Una 60enne è stata arrestata la scorsa settimana a Desio (in provincia di Monza e della Brianza) con l'accusa di detenzione a scopo di spaccio di ingente quantità di sostanze stupefacenti. La donna, casalinga, madre di famiglia che lavora come collaboratrice domestica ed è incensurata, si è vista recapitare a casa un pacco da un mittente sconosciuto con al suo interno poco più di un chilo di hashish. La guardia di finanza ha intercettato la consegna e arrestato la 60enne, la quale compariva come destinataria. Dopo due notti trascorse nel carcere San Vittore di Milano, è tornata a casa dopo essere riuscita a spiegare la sua totale estraneità.

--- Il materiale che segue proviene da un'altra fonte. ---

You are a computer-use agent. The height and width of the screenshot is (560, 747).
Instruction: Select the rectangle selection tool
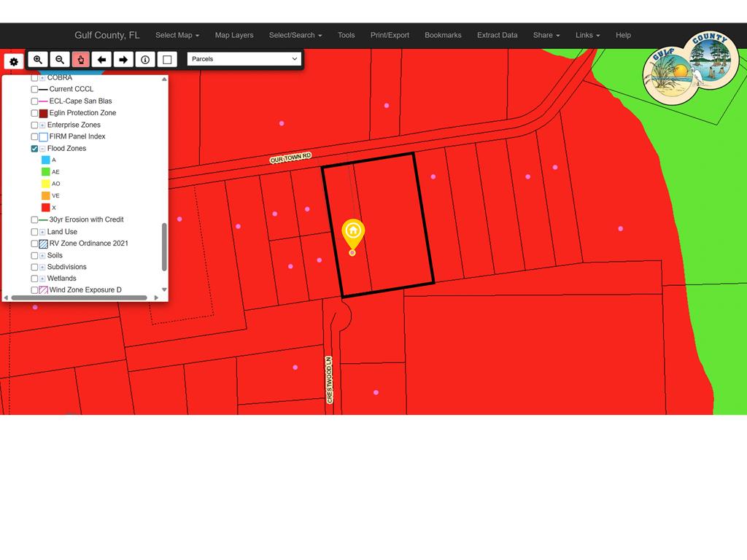(x=167, y=60)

Stando a quanto ricostruito, la consegna era arrivata a destinazione nella mattinata di mercoledì 18 marzo. La guardia di finanza di Monza aveva intercettato il pacco e, al posto del solito corriere, alla porta si erano presentati i miliari per la consegna a domicilio. In quel momento la 60enne non era in casa, ma al suo ritorno le era stato chiesto di seguirli. All'interno di quel pacco, infatti, c'erano dieci panetti di hashish, dal peso complessivo di circa un chilo. Il mittente era sconosciuto, ma il nome e i dati del destinatario conducevano tutti alla 60enne.
All'interno della sua abitazione, inoltre, i finanziari avevano trovato contanti (pochi), una piccola quantità di hashish e diversi sacchettini di plastica. Arrestata, era stata condotta nel carcere di San Vittore dove ha trascorso due giorni da reclusa. Il venerdì seguente, 20 marzo, la 60enne è tornata libera. Davanti al giudice per le indagini preliminari del Tribunale di Monza, e assistita dall’avvocato Paolo Rivolta, la donna è riuscita a convincere tutti della sua estraneità e il gip non le ha convalidato l'arresto.

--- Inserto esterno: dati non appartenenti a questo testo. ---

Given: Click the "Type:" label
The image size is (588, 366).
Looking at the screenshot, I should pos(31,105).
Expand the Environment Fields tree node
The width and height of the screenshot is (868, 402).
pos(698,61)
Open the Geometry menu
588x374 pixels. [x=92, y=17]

Ufficialmente la motivazione della mancata convalida è la mancanza del requisito della flagranza di reato, ma è probabile che sia un modo per poter indagare meglio l'intera situazione. A quanto pare, la piccola quantità di hashish che le è stata trovata in casa sarebbero destinati all'uso personale di sua figlia, così come quei sacchetti che li userebbe per confezionare braccialetti e collanine. I contanti, invece, sarebbero i proventi dei soldi guadagnati "in nero" dalla 60enne per le pulizie. Per quanto riguarda il chilo di hashish, è probabile che fosse destinato al nipote della donna che abita nello stesso cortile. Pare, infatti, che il giovane faccia "abbondante uso di hashish" e non è dunque escluso che abbia usato i dati della zia come insospettabile destinataria del pacco.